Why a “census” makes this study different

Most research into what AI assistants recommend starts with a list of well-known brands and checks how often each one shows up. That tells you who wins. It cannot tell you how many businesses lose, because the losers were never on the list.

This one worked the other way around. Vladimir Pitenin of Norly Research pulled every food-and-drink venue listed on Google Places in greater Canggu and greater Ubud — a complete count of the market, 4,776 venues — and used that as the denominator.

Then he ran 96 queries written in the voice of different kinds of traveller (“a quiet place to work”, “somewhere for a birthday dinner”), 2,208 responses in total, over seven days, against four assistants with live web search switched on: ChatGPT, Claude, Gemini and Perplexity.

The protocol was registered before collection. The paper, Invisible to the Machine, went up on arXiv on 7 August; PPC Land wrote it up on 23 August.

Because he could see the whole market, he could count the silence. 85.6% of venues were never recommended by any system in any run. Among venues with fifty or more Google ratings — real, established businesses with a track record — 72.6% were still never named.

Inclusion and position showed different associations

The interesting result is that getting into an AI answer and ranking well inside one are governed by opposite signals. The paper calls this a two-margin structure.

Getting in tracked with documentation — how much written, machine-readable evidence about the venue exists on the open web. Having your own website was associated with roughly 1.9 times the odds of being recommended. Review volume, about 1.6 times. Having your prices listed somewhere, about 1.5 times. Being mentioned on third-party sites, about 1.4 times. Star rating did not have a statistically significant association with inclusion in this sample (odds ratio 0.89).

Ranking flipped it. Among the venues that did get recommended, the rating started to matter — higher-rated places were more likely to land in first position, at about 1.17 times per standard deviation.

This suggests that documentation and reputation can matter at different stages. It does not reveal the assistants’ internal decision rules or show that an individual venue without a website cannot be recommended.

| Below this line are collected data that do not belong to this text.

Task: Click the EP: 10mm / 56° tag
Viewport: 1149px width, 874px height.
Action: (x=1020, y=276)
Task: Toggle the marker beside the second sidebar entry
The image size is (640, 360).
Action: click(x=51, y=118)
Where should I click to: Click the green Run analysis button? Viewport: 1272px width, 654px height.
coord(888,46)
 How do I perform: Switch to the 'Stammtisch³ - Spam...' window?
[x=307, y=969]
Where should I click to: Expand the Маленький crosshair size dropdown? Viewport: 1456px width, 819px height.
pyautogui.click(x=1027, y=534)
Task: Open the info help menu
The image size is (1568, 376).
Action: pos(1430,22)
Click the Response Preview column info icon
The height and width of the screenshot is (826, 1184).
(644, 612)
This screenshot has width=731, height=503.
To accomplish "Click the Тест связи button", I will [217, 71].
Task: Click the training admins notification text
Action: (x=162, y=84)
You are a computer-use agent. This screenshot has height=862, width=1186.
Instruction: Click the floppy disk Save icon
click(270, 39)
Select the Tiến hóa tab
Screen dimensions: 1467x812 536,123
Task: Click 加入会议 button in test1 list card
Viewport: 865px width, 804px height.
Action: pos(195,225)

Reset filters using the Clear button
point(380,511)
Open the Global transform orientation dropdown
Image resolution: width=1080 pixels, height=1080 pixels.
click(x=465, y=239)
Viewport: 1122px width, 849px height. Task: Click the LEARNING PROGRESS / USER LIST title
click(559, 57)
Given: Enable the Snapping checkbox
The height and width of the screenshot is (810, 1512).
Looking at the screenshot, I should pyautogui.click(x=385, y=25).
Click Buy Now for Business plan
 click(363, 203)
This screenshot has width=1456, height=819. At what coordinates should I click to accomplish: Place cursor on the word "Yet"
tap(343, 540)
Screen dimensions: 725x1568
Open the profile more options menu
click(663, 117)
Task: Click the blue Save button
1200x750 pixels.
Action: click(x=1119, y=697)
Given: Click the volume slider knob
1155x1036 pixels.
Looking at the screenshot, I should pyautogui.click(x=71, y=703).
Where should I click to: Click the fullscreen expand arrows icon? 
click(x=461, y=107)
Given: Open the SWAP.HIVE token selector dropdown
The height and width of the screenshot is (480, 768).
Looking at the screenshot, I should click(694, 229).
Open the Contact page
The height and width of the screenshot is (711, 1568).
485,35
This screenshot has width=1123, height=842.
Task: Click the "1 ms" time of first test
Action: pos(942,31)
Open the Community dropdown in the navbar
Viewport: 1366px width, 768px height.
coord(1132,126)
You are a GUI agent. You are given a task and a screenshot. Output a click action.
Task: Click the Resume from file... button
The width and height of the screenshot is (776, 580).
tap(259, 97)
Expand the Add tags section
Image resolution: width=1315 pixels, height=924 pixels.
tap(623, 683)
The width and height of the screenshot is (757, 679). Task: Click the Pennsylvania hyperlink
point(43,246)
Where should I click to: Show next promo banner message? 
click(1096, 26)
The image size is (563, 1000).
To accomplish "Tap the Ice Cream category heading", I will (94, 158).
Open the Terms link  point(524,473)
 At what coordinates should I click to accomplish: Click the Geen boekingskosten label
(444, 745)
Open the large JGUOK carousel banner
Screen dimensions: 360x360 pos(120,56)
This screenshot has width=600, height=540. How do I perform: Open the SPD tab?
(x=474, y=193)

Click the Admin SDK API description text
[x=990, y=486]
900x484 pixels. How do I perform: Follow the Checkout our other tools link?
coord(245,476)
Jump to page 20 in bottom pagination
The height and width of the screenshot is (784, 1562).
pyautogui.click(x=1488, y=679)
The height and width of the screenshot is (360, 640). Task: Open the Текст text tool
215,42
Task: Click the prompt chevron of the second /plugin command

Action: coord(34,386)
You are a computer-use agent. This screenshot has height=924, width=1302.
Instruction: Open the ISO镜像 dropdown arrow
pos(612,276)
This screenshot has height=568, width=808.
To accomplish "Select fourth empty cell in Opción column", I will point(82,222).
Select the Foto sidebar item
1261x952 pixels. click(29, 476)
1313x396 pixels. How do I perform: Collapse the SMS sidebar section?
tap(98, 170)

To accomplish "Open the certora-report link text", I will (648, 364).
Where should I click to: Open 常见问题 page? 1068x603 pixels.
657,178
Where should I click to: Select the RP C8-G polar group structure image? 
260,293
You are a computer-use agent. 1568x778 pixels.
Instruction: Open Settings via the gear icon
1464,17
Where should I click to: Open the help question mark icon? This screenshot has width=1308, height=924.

The study also tested another proposed factor. Being listed in Foursquare’s open point-of-interest dataset — widely assumed to feed AI systems — showed no positive effect at either margin.

Outdated information in the answers

Invented venues were vanishingly rare: 0.08% of mentions. But the systems recommended permanently closed businesses 93 times, across 14 establishments. Those examples make outdated opening status a practical concern. They do not establish where each system obtained the stale information.

Check your own location pages and the listings you control. Correct old addresses and clearly mark closed branches; do not assume that updating one profile updates every source an assistant might use.

Caveats worth stating

This is one industry in two neighbourhoods. Restaurants are not law firms and Bali is not Manchester. The numbers are associations from observed data, not proof that adding a price list causes recommendations — venues that publish prices differ from venues that don’t in other ways too. And Norly Research sells review-management and AI-visibility tools, which it discloses; the protocol and derived data are published, which is more than most vendor research offers.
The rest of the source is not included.